Challenge:
Show each line of the listing below that contains the string "Instruction", copied in full. Matching is case-sensitive.

Exercise materials:
· · · ·

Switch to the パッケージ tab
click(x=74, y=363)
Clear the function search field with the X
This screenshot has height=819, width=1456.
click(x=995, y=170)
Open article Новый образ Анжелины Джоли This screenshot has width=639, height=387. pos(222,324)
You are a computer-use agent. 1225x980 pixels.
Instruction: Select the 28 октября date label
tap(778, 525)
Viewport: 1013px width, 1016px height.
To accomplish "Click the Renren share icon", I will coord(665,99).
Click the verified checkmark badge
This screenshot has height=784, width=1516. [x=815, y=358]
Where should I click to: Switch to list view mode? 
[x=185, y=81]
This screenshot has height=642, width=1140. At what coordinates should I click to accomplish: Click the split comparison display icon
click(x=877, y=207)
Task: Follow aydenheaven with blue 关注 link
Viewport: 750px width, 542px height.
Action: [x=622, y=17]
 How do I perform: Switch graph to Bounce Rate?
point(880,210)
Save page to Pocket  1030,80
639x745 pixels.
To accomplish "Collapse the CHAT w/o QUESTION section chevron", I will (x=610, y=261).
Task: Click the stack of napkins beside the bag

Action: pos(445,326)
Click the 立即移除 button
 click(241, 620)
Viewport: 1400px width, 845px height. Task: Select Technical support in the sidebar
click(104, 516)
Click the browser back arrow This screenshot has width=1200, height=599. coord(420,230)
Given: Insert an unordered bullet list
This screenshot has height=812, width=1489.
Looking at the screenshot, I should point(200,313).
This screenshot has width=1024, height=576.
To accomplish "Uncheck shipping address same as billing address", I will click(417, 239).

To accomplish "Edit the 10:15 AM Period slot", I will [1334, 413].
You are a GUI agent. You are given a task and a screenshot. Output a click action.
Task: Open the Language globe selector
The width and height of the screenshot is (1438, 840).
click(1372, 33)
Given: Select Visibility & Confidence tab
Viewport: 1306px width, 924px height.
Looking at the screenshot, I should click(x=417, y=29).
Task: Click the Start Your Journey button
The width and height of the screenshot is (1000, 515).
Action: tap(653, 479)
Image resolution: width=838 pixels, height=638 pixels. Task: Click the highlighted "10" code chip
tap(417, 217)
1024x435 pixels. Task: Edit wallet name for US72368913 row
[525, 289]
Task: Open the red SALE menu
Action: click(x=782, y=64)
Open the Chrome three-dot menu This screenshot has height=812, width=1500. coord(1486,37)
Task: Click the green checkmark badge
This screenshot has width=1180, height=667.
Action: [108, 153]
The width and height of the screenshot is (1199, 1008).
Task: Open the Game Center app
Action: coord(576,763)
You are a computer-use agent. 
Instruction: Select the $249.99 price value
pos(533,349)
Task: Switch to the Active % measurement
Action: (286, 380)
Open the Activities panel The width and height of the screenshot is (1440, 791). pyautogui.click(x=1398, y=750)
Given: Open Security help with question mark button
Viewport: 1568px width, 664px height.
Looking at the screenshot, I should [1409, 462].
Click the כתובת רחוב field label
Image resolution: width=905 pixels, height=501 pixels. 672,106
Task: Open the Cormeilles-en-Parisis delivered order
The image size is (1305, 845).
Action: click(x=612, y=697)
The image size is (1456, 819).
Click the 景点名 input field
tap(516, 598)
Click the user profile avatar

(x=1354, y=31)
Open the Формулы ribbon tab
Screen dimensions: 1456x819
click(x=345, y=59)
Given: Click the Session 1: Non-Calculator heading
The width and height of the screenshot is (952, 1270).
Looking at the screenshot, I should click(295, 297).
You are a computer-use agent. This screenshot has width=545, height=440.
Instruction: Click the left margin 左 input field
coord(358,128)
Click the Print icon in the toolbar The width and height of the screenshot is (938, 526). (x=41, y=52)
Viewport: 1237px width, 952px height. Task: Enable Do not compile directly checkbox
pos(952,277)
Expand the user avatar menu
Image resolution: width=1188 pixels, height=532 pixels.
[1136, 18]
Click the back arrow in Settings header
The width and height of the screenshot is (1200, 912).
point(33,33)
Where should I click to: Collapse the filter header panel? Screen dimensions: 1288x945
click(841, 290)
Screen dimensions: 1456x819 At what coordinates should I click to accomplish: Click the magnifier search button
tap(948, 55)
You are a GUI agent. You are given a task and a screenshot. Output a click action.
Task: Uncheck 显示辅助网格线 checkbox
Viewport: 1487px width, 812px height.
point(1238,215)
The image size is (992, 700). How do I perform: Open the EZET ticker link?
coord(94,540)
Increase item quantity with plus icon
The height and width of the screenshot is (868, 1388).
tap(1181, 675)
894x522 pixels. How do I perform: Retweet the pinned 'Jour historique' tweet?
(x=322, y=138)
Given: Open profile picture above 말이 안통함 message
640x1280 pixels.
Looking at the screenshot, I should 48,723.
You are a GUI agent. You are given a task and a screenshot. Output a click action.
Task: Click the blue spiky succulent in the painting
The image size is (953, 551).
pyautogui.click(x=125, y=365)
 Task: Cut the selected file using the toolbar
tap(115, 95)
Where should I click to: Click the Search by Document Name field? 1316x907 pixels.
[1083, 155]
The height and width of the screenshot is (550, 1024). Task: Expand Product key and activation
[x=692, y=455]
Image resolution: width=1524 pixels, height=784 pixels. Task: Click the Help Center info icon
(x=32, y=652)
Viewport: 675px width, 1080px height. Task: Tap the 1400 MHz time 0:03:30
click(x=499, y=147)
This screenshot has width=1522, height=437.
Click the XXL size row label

· · · ·

Exercise output:
Instruction: Select the 28 октября date label
Instruction: Select the $249.99 price value
Instruction: Click the left margin 左 input field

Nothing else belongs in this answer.